■ WORKING DATA
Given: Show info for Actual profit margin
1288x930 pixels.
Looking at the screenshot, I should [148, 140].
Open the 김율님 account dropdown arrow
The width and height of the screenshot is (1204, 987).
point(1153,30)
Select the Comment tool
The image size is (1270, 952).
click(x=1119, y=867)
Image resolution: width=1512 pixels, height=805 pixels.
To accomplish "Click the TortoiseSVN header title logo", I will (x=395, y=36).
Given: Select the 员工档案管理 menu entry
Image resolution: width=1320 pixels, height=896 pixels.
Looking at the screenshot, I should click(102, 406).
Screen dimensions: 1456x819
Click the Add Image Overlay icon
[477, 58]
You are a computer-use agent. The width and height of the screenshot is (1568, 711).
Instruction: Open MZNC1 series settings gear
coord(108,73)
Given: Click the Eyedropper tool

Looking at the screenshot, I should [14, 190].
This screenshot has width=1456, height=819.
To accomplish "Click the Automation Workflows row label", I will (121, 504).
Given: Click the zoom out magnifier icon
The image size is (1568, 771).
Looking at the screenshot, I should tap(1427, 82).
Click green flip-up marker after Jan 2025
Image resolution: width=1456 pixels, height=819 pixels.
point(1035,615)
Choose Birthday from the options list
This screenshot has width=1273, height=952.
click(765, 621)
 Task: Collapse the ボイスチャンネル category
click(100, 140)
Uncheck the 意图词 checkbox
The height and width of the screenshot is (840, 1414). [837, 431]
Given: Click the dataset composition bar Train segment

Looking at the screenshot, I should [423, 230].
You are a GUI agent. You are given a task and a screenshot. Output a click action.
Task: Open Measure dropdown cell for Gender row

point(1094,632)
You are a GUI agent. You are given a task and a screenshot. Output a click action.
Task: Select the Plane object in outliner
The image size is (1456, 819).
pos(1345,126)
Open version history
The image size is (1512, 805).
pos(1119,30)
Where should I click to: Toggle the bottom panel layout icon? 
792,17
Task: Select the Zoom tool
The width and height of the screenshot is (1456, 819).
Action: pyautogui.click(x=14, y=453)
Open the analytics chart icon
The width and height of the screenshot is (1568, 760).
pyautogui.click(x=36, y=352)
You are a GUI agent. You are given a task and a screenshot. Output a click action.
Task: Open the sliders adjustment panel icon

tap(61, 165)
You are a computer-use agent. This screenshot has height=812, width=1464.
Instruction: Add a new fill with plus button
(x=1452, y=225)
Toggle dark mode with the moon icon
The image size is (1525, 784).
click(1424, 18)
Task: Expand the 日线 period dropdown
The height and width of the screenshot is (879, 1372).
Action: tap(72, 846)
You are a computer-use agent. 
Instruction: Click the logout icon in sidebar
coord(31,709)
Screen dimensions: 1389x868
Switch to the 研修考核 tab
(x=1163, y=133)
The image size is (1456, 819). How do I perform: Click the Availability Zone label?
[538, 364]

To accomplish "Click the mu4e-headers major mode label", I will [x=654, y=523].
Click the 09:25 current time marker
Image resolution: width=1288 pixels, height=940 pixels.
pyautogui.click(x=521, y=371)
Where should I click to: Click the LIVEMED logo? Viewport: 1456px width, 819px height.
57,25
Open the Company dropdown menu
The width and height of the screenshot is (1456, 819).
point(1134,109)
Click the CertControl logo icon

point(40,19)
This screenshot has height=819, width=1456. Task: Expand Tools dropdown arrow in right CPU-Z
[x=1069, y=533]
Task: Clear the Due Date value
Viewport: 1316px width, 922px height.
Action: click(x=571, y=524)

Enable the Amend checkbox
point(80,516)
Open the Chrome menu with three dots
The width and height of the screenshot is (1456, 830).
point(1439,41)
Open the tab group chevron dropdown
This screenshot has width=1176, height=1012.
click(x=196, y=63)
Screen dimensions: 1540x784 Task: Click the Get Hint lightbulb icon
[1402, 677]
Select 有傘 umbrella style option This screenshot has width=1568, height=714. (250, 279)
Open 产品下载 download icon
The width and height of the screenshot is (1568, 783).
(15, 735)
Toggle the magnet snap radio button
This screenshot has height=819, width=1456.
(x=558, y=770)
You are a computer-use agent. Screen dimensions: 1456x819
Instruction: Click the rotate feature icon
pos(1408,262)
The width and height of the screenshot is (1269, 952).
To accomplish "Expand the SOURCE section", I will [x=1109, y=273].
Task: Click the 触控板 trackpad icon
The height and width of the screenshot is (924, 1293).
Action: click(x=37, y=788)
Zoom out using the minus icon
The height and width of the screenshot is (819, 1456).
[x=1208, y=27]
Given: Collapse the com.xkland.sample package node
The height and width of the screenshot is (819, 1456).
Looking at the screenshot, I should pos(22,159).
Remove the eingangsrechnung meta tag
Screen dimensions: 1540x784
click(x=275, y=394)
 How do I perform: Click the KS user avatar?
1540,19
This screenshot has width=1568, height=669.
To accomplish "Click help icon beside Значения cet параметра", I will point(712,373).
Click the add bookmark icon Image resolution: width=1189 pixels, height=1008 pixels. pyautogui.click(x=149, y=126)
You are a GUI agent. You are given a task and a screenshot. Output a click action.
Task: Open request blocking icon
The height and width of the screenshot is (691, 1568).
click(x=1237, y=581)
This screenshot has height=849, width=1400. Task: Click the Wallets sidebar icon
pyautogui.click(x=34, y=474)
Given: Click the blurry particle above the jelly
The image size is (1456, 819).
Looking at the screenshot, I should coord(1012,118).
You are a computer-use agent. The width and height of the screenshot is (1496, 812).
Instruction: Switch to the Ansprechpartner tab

■ TRY IT
The entries above are to be retyped exactly.

■ EXERCISE ANSWER
Given: Show info for Actual profit margin
1288x930 pixels.
Looking at the screenshot, I should [148, 140].
Open the 김율님 account dropdown arrow
The width and height of the screenshot is (1204, 987).
point(1153,30)
Select the Comment tool
The image size is (1270, 952).
click(x=1119, y=867)
Image resolution: width=1512 pixels, height=805 pixels.
To accomplish "Click the TortoiseSVN header title logo", I will (x=395, y=36).
Given: Select the 员工档案管理 menu entry
Image resolution: width=1320 pixels, height=896 pixels.
Looking at the screenshot, I should click(102, 406).
Screen dimensions: 1456x819
Click the Add Image Overlay icon
[477, 58]
You are a computer-use agent. The width and height of the screenshot is (1568, 711).
Instruction: Open MZNC1 series settings gear
coord(108,73)
Given: Click the Eyedropper tool

Looking at the screenshot, I should [14, 190].
This screenshot has width=1456, height=819.
To accomplish "Click the Automation Workflows row label", I will (121, 504).
Given: Click the zoom out magnifier icon
The image size is (1568, 771).
Looking at the screenshot, I should tap(1427, 82).
Click green flip-up marker after Jan 2025
Image resolution: width=1456 pixels, height=819 pixels.
point(1035,615)
Choose Birthday from the options list
This screenshot has width=1273, height=952.
click(765, 621)
 Task: Collapse the ボイスチャンネル category
click(100, 140)
Uncheck the 意图词 checkbox
The height and width of the screenshot is (840, 1414). [837, 431]
Given: Click the dataset composition bar Train segment

Looking at the screenshot, I should [423, 230].
You are a GUI agent. You are given a task and a screenshot. Output a click action.
Task: Open Measure dropdown cell for Gender row

point(1094,632)
You are a GUI agent. You are given a task and a screenshot. Output a click action.
Task: Select the Plane object in outliner
The image size is (1456, 819).
pos(1345,126)
Open version history
The image size is (1512, 805).
pos(1119,30)
Where should I click to: Toggle the bottom panel layout icon? 
792,17
Task: Select the Zoom tool
The width and height of the screenshot is (1456, 819).
Action: pyautogui.click(x=14, y=453)
Open the analytics chart icon
The width and height of the screenshot is (1568, 760).
pyautogui.click(x=36, y=352)
You are a GUI agent. You are given a task and a screenshot. Output a click action.
Task: Open the sliders adjustment panel icon

tap(61, 165)
You are a computer-use agent. This screenshot has height=812, width=1464.
Instruction: Add a new fill with plus button
(x=1452, y=225)
Toggle dark mode with the moon icon
The image size is (1525, 784).
click(1424, 18)
Task: Expand the 日线 period dropdown
The height and width of the screenshot is (879, 1372).
Action: tap(72, 846)
You are a computer-use agent. 
Instruction: Click the logout icon in sidebar
coord(31,709)
Screen dimensions: 1389x868
Switch to the 研修考核 tab
(x=1163, y=133)
The image size is (1456, 819). How do I perform: Click the Availability Zone label?
[538, 364]

To accomplish "Click the mu4e-headers major mode label", I will [x=654, y=523].
Click the 09:25 current time marker
Image resolution: width=1288 pixels, height=940 pixels.
pyautogui.click(x=521, y=371)
Where should I click to: Click the LIVEMED logo? Viewport: 1456px width, 819px height.
57,25
Open the Company dropdown menu
The width and height of the screenshot is (1456, 819).
point(1134,109)
Click the CertControl logo icon

point(40,19)
This screenshot has height=819, width=1456. Task: Expand Tools dropdown arrow in right CPU-Z
[x=1069, y=533]
Task: Clear the Due Date value
Viewport: 1316px width, 922px height.
Action: click(x=571, y=524)

Enable the Amend checkbox
point(80,516)
Open the Chrome menu with three dots
The width and height of the screenshot is (1456, 830).
point(1439,41)
Open the tab group chevron dropdown
This screenshot has width=1176, height=1012.
click(x=196, y=63)
Screen dimensions: 1540x784 Task: Click the Get Hint lightbulb icon
[1402, 677]
Select 有傘 umbrella style option This screenshot has width=1568, height=714. (250, 279)
Open 产品下载 download icon
The width and height of the screenshot is (1568, 783).
(15, 735)
Toggle the magnet snap radio button
This screenshot has height=819, width=1456.
(x=558, y=770)
You are a computer-use agent. Screen dimensions: 1456x819
Instruction: Click the rotate feature icon
pos(1408,262)
The width and height of the screenshot is (1269, 952).
To accomplish "Expand the SOURCE section", I will [x=1109, y=273].
Task: Click the 触控板 trackpad icon
The height and width of the screenshot is (924, 1293).
Action: click(x=37, y=788)
Zoom out using the minus icon
The height and width of the screenshot is (819, 1456).
[x=1208, y=27]
Given: Collapse the com.xkland.sample package node
The height and width of the screenshot is (819, 1456).
Looking at the screenshot, I should pos(22,159).
Remove the eingangsrechnung meta tag
Screen dimensions: 1540x784
click(x=275, y=394)
 How do I perform: Click the KS user avatar?
1540,19
This screenshot has width=1568, height=669.
To accomplish "Click help icon beside Значения cet параметра", I will point(712,373).
Click the add bookmark icon Image resolution: width=1189 pixels, height=1008 pixels. pyautogui.click(x=149, y=126)
You are a GUI agent. You are given a task and a screenshot. Output a click action.
Task: Open request blocking icon
The height and width of the screenshot is (691, 1568).
click(x=1237, y=581)
This screenshot has height=849, width=1400. Task: Click the Wallets sidebar icon
pyautogui.click(x=34, y=474)
Given: Click the blurry particle above the jelly
The image size is (1456, 819).
Looking at the screenshot, I should coord(1012,118).
You are a computer-use agent. The width and height of the screenshot is (1496, 812).
Instruction: Switch to the Ansprechpartner tab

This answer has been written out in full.